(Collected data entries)
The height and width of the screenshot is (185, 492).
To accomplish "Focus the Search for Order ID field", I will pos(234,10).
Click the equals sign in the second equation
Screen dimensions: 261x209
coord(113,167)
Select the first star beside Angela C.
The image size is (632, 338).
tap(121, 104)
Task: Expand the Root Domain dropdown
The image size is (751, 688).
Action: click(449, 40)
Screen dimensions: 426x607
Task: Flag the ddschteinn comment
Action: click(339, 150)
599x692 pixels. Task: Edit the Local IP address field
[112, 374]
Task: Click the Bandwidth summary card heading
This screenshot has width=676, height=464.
* * *
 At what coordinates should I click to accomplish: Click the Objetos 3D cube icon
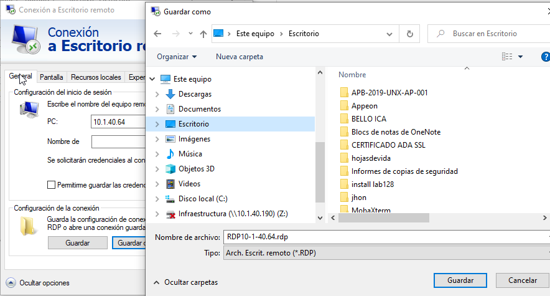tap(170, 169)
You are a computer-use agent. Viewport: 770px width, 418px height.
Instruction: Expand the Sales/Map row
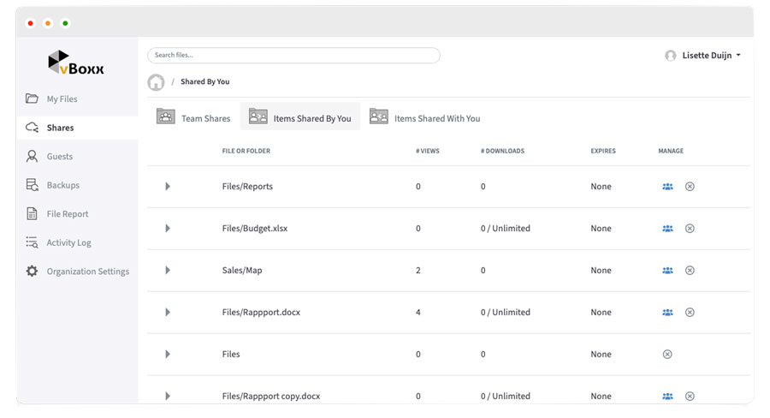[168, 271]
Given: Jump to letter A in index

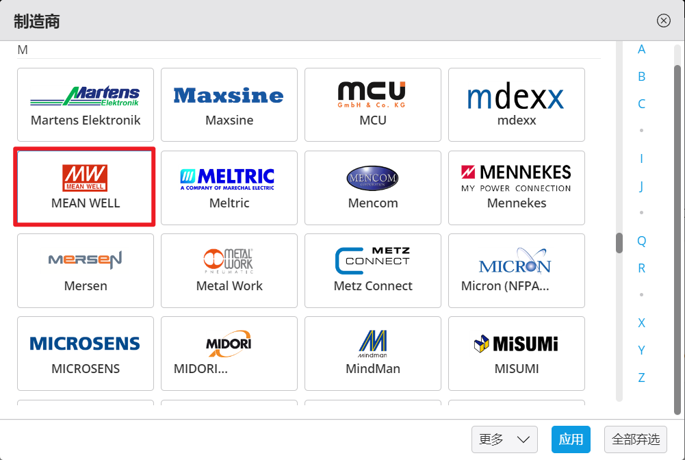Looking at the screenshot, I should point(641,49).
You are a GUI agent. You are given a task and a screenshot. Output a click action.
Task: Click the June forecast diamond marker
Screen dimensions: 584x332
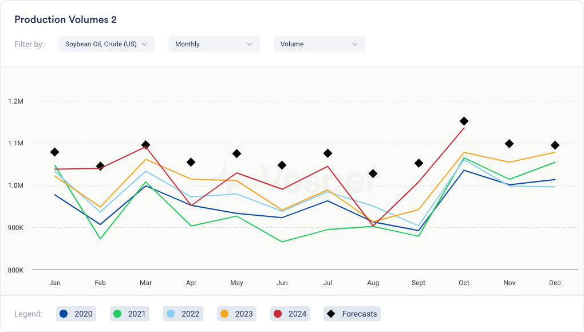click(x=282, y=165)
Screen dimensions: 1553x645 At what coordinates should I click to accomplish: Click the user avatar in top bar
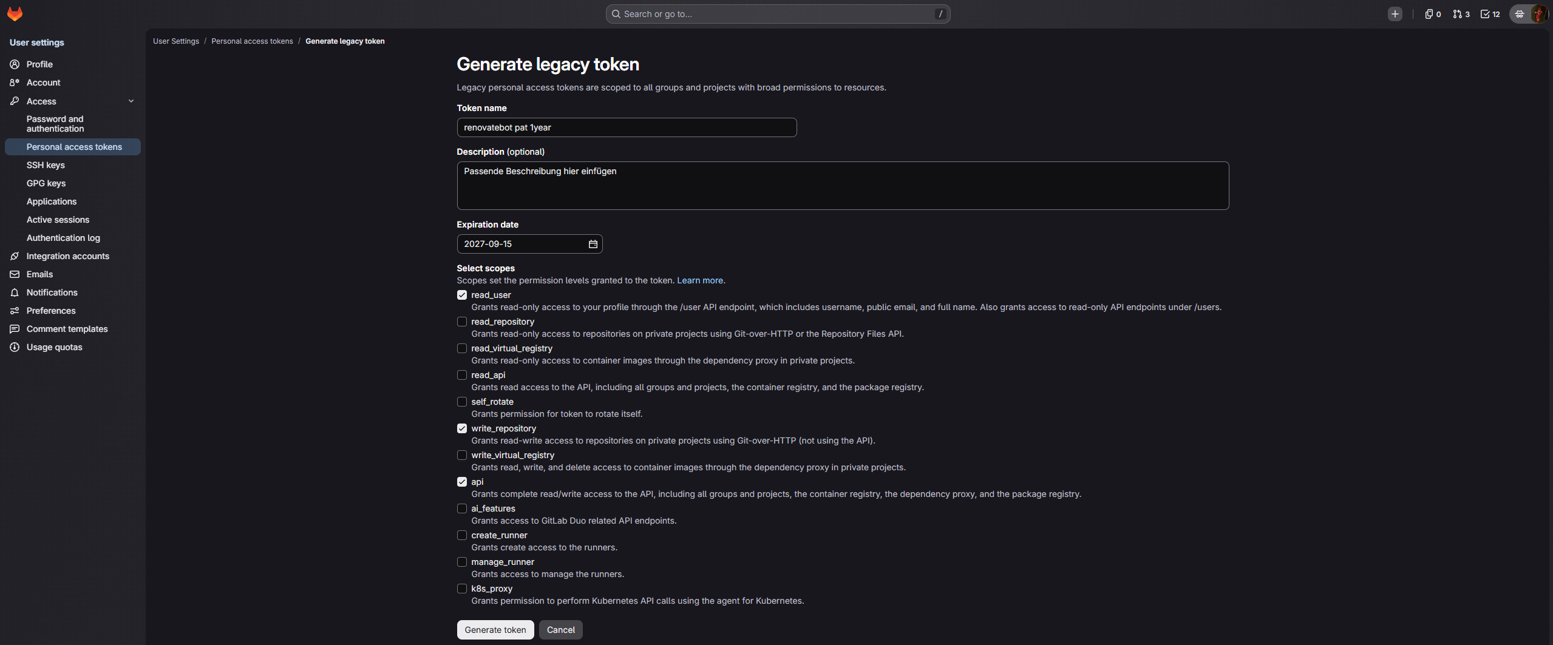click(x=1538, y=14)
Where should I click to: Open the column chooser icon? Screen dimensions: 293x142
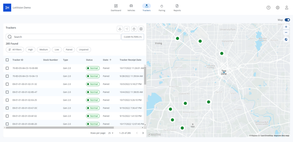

(WHAT YOU NEED TO DO) Every line that contains the string "height" should be copied from the entries.

(RESULT OF THE EXERCISE)
The height and width of the screenshot is (185, 492).
This screenshot has width=676, height=464.
You are a computer-use agent. Viewport: 770px width, 418px height.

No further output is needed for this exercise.